— TASK DIRECTIONS —
Report, from the records below, every line where the word "badge" appears.

— RECORDED INFORMATION —
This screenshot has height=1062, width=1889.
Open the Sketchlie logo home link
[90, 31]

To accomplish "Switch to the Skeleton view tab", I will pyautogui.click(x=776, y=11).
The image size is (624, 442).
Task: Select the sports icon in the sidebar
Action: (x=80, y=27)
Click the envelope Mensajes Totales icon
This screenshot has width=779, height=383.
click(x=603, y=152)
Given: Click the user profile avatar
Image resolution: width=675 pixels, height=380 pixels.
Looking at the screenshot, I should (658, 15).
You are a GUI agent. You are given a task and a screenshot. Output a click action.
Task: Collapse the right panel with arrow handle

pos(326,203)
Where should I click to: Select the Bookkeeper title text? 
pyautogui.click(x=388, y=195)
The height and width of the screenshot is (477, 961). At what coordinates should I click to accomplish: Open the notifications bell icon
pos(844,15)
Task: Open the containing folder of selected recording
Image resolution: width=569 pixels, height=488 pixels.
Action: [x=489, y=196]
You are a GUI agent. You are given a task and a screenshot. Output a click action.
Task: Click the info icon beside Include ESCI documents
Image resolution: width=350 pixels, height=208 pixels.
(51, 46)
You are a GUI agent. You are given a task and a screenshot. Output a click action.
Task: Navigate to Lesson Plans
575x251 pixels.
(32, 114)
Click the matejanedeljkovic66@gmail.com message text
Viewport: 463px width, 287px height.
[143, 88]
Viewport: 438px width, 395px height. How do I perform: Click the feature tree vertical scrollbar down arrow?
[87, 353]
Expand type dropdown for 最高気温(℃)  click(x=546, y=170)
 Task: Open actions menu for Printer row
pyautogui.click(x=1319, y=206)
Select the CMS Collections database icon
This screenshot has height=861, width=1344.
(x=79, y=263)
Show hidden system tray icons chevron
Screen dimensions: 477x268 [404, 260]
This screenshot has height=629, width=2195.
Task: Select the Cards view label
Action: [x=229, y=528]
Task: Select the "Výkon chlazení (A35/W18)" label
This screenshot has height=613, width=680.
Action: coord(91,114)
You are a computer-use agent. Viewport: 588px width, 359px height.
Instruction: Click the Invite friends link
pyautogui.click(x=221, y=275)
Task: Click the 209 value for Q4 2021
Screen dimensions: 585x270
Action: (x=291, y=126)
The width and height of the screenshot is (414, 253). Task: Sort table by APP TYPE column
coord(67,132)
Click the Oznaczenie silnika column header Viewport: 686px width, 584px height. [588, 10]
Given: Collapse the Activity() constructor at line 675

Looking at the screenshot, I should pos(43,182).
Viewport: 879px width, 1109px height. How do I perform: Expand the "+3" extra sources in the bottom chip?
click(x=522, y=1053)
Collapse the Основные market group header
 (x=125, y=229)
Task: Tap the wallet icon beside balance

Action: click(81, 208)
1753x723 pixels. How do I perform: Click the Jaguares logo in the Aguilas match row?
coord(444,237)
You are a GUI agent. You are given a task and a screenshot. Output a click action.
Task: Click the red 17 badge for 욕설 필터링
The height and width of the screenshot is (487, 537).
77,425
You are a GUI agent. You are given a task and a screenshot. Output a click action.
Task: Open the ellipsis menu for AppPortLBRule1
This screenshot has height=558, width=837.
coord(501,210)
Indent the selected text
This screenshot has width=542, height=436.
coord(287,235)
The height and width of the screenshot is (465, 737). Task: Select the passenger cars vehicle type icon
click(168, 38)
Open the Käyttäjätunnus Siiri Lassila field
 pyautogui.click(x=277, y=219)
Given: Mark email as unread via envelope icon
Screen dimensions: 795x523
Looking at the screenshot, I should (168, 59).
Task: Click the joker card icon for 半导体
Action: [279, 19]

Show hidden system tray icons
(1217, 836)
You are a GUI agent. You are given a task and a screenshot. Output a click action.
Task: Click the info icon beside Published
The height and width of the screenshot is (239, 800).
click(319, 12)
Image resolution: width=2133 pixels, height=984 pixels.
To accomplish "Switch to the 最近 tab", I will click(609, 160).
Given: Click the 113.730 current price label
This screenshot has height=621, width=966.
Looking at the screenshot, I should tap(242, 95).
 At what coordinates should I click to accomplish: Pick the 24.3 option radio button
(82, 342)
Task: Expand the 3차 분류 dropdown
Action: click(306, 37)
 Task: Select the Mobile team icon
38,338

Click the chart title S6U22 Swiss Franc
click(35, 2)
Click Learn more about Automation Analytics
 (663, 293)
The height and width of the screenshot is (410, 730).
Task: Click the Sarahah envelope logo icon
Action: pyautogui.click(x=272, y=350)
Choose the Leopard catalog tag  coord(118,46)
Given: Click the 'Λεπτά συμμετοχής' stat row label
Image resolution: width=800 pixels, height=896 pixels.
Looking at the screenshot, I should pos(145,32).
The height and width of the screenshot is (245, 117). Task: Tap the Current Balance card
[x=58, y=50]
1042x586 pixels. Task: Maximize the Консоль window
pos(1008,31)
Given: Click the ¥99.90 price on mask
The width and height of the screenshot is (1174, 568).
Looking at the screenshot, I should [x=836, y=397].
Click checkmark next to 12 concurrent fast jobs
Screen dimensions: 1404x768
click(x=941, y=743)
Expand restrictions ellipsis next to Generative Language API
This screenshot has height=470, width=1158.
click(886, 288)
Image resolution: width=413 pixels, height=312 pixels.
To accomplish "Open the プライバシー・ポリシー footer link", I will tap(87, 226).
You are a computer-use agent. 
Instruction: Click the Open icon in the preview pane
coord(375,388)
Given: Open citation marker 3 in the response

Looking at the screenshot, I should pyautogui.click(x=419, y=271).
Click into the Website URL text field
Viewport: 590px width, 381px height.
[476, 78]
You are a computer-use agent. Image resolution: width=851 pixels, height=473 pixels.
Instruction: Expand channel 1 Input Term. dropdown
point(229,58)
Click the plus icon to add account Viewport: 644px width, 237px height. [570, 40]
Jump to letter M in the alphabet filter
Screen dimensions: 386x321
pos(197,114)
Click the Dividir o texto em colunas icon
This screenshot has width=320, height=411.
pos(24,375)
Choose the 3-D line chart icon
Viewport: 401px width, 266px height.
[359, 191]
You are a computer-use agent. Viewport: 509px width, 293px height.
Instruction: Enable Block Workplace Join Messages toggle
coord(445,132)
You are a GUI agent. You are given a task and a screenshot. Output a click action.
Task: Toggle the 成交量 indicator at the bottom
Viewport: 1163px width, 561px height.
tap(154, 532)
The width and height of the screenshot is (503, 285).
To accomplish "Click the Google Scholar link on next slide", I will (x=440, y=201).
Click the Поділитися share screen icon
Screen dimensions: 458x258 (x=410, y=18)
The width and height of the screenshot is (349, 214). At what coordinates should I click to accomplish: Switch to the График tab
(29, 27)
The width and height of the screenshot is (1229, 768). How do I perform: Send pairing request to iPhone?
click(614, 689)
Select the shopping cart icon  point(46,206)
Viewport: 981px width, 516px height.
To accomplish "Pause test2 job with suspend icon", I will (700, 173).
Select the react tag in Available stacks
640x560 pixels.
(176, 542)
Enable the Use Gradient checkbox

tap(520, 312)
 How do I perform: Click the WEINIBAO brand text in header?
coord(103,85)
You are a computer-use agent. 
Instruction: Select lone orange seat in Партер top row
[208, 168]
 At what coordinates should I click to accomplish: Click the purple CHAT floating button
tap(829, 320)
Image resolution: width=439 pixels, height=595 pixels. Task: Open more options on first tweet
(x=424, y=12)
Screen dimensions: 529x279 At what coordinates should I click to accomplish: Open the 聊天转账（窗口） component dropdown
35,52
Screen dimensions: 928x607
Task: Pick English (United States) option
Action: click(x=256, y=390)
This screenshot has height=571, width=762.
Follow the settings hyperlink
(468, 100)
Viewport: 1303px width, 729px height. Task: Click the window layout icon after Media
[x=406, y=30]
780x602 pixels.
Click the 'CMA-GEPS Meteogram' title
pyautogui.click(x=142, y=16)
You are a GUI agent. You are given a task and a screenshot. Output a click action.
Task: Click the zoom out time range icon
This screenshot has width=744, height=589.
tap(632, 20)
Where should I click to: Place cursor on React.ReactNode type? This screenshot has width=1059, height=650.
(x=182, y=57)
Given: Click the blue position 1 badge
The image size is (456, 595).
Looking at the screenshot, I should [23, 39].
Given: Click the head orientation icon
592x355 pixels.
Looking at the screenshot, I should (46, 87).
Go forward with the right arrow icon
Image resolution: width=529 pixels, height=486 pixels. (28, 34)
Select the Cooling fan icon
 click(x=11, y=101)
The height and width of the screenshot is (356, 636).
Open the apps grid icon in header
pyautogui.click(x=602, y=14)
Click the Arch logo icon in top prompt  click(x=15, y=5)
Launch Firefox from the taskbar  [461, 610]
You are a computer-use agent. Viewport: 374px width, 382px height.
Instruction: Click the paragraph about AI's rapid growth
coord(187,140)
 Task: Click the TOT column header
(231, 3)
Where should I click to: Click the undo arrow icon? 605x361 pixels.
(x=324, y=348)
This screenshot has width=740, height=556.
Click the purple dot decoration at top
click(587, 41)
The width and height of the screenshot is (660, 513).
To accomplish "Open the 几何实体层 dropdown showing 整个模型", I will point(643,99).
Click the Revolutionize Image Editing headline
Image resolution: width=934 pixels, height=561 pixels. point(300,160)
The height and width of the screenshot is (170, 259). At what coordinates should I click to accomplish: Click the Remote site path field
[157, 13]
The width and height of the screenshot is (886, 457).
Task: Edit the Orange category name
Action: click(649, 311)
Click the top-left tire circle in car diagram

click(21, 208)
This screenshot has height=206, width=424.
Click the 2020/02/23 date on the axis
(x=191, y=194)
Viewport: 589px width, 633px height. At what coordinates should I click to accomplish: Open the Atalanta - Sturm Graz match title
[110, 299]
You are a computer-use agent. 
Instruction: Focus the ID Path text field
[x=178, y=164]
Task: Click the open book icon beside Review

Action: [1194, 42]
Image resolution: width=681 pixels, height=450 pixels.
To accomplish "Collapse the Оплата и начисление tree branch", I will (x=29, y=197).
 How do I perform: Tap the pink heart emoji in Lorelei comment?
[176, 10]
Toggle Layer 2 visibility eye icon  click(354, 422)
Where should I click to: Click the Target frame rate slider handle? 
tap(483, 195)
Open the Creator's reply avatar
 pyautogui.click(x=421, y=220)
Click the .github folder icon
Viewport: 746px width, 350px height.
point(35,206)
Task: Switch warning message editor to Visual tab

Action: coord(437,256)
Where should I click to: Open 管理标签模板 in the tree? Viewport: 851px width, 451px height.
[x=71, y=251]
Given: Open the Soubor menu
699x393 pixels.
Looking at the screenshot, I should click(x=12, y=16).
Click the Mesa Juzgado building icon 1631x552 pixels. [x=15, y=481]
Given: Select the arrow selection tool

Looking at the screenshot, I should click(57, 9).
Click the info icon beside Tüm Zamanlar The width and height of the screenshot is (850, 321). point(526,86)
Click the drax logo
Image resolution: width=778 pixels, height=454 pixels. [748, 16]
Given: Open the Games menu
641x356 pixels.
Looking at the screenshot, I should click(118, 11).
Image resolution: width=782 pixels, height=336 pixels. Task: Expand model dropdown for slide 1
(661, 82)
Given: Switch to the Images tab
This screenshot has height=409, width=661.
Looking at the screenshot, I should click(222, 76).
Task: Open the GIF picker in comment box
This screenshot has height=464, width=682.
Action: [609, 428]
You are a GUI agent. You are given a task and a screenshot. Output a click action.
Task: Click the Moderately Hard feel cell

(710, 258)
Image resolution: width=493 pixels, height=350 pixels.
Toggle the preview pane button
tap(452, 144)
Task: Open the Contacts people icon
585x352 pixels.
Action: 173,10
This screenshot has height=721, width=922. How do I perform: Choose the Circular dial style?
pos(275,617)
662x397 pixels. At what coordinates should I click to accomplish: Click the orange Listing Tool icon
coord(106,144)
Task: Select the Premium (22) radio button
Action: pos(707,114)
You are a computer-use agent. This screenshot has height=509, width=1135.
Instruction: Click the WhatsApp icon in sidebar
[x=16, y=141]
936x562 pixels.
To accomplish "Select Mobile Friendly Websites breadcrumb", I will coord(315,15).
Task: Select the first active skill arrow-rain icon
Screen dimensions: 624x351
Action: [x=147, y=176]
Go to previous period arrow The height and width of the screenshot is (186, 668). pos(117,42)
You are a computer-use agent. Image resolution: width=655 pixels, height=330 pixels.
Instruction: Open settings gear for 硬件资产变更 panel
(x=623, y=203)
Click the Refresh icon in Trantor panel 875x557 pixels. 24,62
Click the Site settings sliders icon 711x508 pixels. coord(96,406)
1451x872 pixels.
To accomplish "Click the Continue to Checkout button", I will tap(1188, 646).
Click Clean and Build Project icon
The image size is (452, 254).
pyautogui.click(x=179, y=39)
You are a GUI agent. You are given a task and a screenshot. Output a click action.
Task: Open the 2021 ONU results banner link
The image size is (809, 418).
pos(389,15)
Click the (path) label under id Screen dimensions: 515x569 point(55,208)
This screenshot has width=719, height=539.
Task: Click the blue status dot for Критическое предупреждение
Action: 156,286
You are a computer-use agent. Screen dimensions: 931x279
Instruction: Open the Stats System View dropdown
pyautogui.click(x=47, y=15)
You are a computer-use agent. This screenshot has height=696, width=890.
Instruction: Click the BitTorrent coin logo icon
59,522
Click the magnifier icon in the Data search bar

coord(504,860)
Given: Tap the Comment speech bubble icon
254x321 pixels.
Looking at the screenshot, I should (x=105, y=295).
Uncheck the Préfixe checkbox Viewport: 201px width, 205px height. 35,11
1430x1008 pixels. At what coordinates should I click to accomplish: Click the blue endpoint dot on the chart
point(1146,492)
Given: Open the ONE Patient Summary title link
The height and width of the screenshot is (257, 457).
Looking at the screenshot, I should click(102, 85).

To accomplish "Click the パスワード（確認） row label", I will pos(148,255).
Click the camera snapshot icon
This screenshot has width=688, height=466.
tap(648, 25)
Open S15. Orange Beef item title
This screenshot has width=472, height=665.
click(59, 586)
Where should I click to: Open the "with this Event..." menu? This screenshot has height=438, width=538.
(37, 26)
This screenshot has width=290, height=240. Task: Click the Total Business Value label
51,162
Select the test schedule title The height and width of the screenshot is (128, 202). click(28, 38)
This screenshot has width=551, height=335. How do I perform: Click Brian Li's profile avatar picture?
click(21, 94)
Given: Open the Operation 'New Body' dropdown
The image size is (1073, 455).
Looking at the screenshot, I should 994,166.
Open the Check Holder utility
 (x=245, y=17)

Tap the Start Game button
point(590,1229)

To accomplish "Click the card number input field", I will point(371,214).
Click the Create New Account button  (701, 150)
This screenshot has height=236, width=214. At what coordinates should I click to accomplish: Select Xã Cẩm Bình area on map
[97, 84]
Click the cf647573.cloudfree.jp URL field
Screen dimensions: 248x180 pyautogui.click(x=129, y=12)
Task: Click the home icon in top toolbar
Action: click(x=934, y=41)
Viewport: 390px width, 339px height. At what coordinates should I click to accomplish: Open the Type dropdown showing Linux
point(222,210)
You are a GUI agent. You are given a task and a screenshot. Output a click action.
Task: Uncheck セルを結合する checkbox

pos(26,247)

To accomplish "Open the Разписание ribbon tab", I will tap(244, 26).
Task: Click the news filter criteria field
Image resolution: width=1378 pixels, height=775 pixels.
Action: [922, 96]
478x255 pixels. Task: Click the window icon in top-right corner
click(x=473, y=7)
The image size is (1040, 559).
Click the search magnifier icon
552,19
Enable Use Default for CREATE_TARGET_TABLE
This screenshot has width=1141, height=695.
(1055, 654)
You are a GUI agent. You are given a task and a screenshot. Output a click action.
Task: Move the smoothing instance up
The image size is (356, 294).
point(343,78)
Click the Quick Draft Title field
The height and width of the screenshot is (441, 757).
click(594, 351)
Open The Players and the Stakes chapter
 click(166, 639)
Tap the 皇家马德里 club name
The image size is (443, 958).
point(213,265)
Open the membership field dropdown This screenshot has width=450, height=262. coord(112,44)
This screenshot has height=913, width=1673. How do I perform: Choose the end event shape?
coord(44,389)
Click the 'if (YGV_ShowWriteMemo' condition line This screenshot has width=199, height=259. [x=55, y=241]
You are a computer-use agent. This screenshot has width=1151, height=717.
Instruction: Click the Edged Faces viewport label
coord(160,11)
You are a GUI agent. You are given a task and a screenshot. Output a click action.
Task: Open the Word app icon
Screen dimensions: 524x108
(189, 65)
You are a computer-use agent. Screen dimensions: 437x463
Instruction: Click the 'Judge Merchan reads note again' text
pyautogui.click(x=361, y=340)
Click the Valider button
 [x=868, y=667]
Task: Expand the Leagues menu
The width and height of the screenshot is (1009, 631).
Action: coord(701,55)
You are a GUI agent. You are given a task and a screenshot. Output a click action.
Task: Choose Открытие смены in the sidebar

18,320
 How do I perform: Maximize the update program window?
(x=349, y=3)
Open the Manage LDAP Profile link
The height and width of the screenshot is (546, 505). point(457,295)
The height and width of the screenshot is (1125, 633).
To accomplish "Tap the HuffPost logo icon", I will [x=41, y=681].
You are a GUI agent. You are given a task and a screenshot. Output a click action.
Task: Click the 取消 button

— ANSWER FOR THIS EXERCISE —
Task: Click the red 17 badge for 욕설 필터링
Given: Click the blue position 1 badge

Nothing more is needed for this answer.